- **Data for analysis**:
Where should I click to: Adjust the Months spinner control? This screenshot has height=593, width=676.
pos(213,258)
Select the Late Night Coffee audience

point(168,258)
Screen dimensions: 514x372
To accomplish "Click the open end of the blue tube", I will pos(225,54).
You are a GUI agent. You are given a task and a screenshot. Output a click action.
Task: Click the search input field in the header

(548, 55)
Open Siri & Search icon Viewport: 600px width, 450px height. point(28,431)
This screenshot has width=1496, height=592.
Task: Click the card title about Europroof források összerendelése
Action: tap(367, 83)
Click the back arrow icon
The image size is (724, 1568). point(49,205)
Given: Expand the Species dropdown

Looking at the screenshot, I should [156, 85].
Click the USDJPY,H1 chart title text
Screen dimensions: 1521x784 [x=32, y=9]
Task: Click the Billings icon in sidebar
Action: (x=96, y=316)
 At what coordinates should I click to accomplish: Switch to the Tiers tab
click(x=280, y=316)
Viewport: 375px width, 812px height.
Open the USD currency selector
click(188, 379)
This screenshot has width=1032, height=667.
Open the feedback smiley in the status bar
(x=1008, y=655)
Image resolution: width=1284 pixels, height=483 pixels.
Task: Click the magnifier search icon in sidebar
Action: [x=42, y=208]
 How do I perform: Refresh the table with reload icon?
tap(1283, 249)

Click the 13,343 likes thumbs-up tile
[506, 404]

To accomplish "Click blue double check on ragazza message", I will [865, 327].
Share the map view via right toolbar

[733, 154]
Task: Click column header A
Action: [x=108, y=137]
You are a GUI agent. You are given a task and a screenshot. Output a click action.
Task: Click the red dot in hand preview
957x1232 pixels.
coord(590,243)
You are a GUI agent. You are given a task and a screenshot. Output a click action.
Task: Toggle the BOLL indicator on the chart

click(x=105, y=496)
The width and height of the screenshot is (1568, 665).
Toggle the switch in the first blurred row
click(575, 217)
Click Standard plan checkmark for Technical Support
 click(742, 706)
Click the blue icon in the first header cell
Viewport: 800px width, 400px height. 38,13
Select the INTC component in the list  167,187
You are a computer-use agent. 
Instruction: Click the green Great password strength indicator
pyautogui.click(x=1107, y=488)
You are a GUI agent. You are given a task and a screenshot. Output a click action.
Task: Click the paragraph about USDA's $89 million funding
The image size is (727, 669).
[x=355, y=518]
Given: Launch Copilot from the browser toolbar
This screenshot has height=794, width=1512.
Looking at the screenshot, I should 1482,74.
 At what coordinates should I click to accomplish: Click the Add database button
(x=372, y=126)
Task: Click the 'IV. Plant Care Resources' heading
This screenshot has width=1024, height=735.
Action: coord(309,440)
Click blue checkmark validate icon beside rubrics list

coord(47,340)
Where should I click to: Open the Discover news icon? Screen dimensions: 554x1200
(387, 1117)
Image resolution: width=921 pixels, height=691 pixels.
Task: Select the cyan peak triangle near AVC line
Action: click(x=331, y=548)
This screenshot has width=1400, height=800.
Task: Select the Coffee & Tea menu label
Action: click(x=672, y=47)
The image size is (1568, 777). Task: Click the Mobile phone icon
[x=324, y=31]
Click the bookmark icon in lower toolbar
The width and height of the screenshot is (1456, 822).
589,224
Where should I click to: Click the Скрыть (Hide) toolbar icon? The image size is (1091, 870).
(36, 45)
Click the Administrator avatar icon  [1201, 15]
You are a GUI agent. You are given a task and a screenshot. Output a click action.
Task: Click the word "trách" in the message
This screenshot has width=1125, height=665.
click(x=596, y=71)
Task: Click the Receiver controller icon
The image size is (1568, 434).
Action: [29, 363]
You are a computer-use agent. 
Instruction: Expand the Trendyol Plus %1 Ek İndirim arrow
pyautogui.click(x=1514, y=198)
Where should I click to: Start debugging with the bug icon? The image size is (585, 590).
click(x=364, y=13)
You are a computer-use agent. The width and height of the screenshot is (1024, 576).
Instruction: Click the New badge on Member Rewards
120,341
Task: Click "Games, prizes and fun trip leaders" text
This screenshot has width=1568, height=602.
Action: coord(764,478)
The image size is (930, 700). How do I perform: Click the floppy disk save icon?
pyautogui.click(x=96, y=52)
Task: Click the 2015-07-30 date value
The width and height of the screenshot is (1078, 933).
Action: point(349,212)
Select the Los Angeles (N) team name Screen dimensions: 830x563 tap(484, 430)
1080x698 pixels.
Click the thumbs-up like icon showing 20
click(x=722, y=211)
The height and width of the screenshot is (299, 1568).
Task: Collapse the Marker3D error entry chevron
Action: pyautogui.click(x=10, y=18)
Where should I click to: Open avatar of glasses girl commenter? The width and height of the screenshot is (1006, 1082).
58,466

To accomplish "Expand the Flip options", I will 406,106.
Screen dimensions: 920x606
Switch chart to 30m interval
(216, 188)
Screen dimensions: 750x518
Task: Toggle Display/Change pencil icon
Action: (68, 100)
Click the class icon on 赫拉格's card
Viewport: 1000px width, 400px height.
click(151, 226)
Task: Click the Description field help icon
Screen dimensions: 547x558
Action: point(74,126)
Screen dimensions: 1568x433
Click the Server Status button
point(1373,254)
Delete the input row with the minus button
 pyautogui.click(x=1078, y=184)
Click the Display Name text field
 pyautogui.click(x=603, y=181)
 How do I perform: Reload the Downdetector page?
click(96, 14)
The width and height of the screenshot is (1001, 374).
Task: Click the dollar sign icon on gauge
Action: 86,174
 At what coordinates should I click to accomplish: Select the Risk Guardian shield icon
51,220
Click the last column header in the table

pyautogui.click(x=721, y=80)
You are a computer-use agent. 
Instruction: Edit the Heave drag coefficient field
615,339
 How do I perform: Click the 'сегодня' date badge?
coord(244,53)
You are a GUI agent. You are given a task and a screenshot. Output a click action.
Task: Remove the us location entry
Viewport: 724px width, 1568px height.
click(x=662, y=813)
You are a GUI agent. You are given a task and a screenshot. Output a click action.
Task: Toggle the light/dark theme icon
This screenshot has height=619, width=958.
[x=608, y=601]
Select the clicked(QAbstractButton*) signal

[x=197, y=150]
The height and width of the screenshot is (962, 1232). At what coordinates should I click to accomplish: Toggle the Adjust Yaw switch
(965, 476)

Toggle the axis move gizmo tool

- **Exercise details**:
Transcribe all of the material without omitting a line.

- **Response below**:
Where should I click to: Adjust the Months spinner control? This screenshot has height=593, width=676.
pos(213,258)
Select the Late Night Coffee audience

point(168,258)
Screen dimensions: 514x372
To accomplish "Click the open end of the blue tube", I will pos(225,54).
You are a GUI agent. You are given a task and a screenshot. Output a click action.
Task: Click the search input field in the header

(548, 55)
Open Siri & Search icon Viewport: 600px width, 450px height. point(28,431)
This screenshot has width=1496, height=592.
Task: Click the card title about Europroof források összerendelése
Action: tap(367, 83)
Click the back arrow icon
The image size is (724, 1568). point(49,205)
Given: Expand the Species dropdown

Looking at the screenshot, I should [156, 85].
Click the USDJPY,H1 chart title text
Screen dimensions: 1521x784 [x=32, y=9]
Task: Click the Billings icon in sidebar
Action: (x=96, y=316)
 At what coordinates should I click to accomplish: Switch to the Tiers tab
click(x=280, y=316)
Viewport: 375px width, 812px height.
Open the USD currency selector
click(188, 379)
This screenshot has width=1032, height=667.
Open the feedback smiley in the status bar
(x=1008, y=655)
Image resolution: width=1284 pixels, height=483 pixels.
Task: Click the magnifier search icon in sidebar
Action: [x=42, y=208]
 How do I perform: Refresh the table with reload icon?
tap(1283, 249)

Click the 13,343 likes thumbs-up tile
[506, 404]

To accomplish "Click blue double check on ragazza message", I will [865, 327].
Share the map view via right toolbar

[733, 154]
Task: Click column header A
Action: [x=108, y=137]
You are a GUI agent. You are given a task and a screenshot. Output a click action.
Task: Click the red dot in hand preview
957x1232 pixels.
coord(590,243)
You are a GUI agent. You are given a task and a screenshot. Output a click action.
Task: Toggle the BOLL indicator on the chart

click(x=105, y=496)
The width and height of the screenshot is (1568, 665).
Toggle the switch in the first blurred row
click(575, 217)
Click Standard plan checkmark for Technical Support
 click(742, 706)
Click the blue icon in the first header cell
Viewport: 800px width, 400px height. 38,13
Select the INTC component in the list  167,187
You are a computer-use agent. 
Instruction: Click the green Great password strength indicator
pyautogui.click(x=1107, y=488)
You are a GUI agent. You are given a task and a screenshot. Output a click action.
Task: Click the paragraph about USDA's $89 million funding
The image size is (727, 669).
[x=355, y=518]
Given: Launch Copilot from the browser toolbar
This screenshot has height=794, width=1512.
Looking at the screenshot, I should 1482,74.
 At what coordinates should I click to accomplish: Click the Add database button
(x=372, y=126)
Task: Click the 'IV. Plant Care Resources' heading
This screenshot has width=1024, height=735.
Action: coord(309,440)
Click blue checkmark validate icon beside rubrics list

coord(47,340)
Where should I click to: Open the Discover news icon? Screen dimensions: 554x1200
(387, 1117)
Image resolution: width=921 pixels, height=691 pixels.
Task: Select the cyan peak triangle near AVC line
Action: click(x=331, y=548)
This screenshot has width=1400, height=800.
Task: Select the Coffee & Tea menu label
Action: click(x=672, y=47)
The image size is (1568, 777). Task: Click the Mobile phone icon
[x=324, y=31]
Click the bookmark icon in lower toolbar
The width and height of the screenshot is (1456, 822).
589,224
Where should I click to: Click the Скрыть (Hide) toolbar icon? The image size is (1091, 870).
(36, 45)
Click the Administrator avatar icon  [1201, 15]
You are a GUI agent. You are given a task and a screenshot. Output a click action.
Task: Click the word "trách" in the message
This screenshot has width=1125, height=665.
click(x=596, y=71)
Task: Click the Receiver controller icon
The image size is (1568, 434).
Action: [29, 363]
You are a computer-use agent. 
Instruction: Expand the Trendyol Plus %1 Ek İndirim arrow
pyautogui.click(x=1514, y=198)
Where should I click to: Start debugging with the bug icon? The image size is (585, 590).
click(x=364, y=13)
You are a computer-use agent. The width and height of the screenshot is (1024, 576).
Instruction: Click the New badge on Member Rewards
120,341
Task: Click "Games, prizes and fun trip leaders" text
This screenshot has width=1568, height=602.
Action: coord(764,478)
The image size is (930, 700). How do I perform: Click the floppy disk save icon?
pyautogui.click(x=96, y=52)
Task: Click the 2015-07-30 date value
The width and height of the screenshot is (1078, 933).
Action: point(349,212)
Select the Los Angeles (N) team name Screen dimensions: 830x563 tap(484, 430)
1080x698 pixels.
Click the thumbs-up like icon showing 20
click(x=722, y=211)
The height and width of the screenshot is (299, 1568).
Task: Collapse the Marker3D error entry chevron
Action: pyautogui.click(x=10, y=18)
Where should I click to: Open avatar of glasses girl commenter? The width and height of the screenshot is (1006, 1082).
58,466

To accomplish "Expand the Flip options", I will 406,106.
Screen dimensions: 920x606
Switch chart to 30m interval
(216, 188)
Screen dimensions: 750x518
Task: Toggle Display/Change pencil icon
Action: (68, 100)
Click the class icon on 赫拉格's card
Viewport: 1000px width, 400px height.
click(151, 226)
Task: Click the Description field help icon
Screen dimensions: 547x558
Action: point(74,126)
Screen dimensions: 1568x433
Click the Server Status button
point(1373,254)
Delete the input row with the minus button
 pyautogui.click(x=1078, y=184)
Click the Display Name text field
 pyautogui.click(x=603, y=181)
 How do I perform: Reload the Downdetector page?
click(96, 14)
The width and height of the screenshot is (1001, 374).
Task: Click the dollar sign icon on gauge
Action: 86,174
 At what coordinates should I click to accomplish: Select the Risk Guardian shield icon
51,220
Click the last column header in the table

pyautogui.click(x=721, y=80)
You are a computer-use agent. 
Instruction: Edit the Heave drag coefficient field
615,339
 How do I perform: Click the 'сегодня' date badge?
coord(244,53)
You are a GUI agent. You are given a task and a screenshot. Output a click action.
Task: Remove the us location entry
Viewport: 724px width, 1568px height.
click(x=662, y=813)
You are a GUI agent. You are given a task and a screenshot. Output a click action.
Task: Toggle the light/dark theme icon
This screenshot has height=619, width=958.
[x=608, y=601]
Select the clicked(QAbstractButton*) signal

[x=197, y=150]
The height and width of the screenshot is (962, 1232). At what coordinates should I click to accomplish: Toggle the Adjust Yaw switch
(965, 476)

Toggle the axis move gizmo tool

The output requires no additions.